As reported earlier in the year, the GDPR will come into force on 25 May 2018 and UK individuals and organisations must ensure compliance with the new regime by then. The comments from the Information Commissioner’s Office (ICO) indicates that the regulations will remain in place after Brexit and so firms need to start to get ready for these new rules.

The new regulations do not change the role of the ICO and the definitions of 'processor' and 'controller' but a number of detailed requirements will change:

> Data processors – must now maintain records and are directly liable if responsible for a breach.

> Data controllers – new obligations include a duty to ensure that your contracts with processors comply with the GDPR.

> Accountability principle – you must show how you comply e.g. documenting what you have done and why.

> Privacy impact assessments – must be carried out to assess the risk to individuals' rights, e.g. when using new technology.
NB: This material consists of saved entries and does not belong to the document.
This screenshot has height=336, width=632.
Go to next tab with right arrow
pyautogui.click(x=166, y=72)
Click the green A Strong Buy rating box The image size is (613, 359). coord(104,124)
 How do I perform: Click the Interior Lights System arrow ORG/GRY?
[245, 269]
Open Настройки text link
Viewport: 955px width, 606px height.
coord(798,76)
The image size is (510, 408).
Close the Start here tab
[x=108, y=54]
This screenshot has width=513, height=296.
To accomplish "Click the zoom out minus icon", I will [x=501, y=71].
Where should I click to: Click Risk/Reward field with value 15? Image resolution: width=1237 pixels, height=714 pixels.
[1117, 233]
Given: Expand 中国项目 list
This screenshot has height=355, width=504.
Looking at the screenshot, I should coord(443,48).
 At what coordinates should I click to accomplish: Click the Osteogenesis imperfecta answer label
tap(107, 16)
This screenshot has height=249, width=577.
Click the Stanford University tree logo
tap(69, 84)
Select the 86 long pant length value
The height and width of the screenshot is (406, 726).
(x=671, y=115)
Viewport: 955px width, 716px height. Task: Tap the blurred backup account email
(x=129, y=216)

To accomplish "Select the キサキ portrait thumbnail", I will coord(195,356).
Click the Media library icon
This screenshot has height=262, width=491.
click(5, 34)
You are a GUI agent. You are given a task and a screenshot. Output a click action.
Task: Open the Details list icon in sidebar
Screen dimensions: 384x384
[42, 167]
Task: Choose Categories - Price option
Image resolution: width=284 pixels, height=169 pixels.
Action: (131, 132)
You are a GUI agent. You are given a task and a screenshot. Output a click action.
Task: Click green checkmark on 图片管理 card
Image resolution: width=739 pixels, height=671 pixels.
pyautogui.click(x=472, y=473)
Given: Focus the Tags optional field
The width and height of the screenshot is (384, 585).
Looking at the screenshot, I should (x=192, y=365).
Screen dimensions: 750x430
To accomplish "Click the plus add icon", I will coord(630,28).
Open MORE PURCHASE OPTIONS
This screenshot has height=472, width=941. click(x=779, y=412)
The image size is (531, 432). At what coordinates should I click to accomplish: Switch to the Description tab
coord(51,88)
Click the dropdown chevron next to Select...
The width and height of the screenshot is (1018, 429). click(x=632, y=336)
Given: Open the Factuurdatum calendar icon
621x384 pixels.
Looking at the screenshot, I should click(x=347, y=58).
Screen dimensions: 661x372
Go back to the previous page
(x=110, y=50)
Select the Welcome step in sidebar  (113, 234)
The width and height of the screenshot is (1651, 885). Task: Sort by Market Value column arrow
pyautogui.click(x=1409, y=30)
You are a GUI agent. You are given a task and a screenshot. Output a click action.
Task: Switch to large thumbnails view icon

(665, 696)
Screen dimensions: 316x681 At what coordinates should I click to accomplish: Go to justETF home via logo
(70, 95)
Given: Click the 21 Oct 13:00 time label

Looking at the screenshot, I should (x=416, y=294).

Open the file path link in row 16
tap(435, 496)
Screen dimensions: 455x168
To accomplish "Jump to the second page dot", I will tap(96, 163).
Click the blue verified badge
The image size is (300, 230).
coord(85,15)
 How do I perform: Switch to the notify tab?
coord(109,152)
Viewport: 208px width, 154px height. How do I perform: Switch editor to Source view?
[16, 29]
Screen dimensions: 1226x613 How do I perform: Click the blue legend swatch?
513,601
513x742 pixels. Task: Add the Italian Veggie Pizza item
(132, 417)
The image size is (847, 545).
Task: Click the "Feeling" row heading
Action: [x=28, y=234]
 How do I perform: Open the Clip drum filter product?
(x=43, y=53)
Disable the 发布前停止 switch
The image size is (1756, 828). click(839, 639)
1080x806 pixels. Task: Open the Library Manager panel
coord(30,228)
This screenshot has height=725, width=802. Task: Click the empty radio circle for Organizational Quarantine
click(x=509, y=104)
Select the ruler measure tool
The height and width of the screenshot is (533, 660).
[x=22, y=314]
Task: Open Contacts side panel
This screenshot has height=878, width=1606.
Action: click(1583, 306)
> Higher standards for consent.

> Enhanced rights for individuals, including the right to be informed, object and be forgotten as well as rights regarding access, rectification, erasure, restrictions on processing, data portability and automated decision-making.

> Data protection officer – not mandatory for all organisations but an appropriately senior individual must be responsible for GDPR compliance.

> The duty to report a breach quickly will apply to all and failure to report will result in a fine.

> Increase in maximum fines (4% of global annual turnover).

So what do I do now?

This is a challenging question as while there is much to do, there is no sign of the final guidance from the ICO; so the first step might be to make a habit of visiting the ICO website. On that webpage there is some existing guidance that firms might find useful.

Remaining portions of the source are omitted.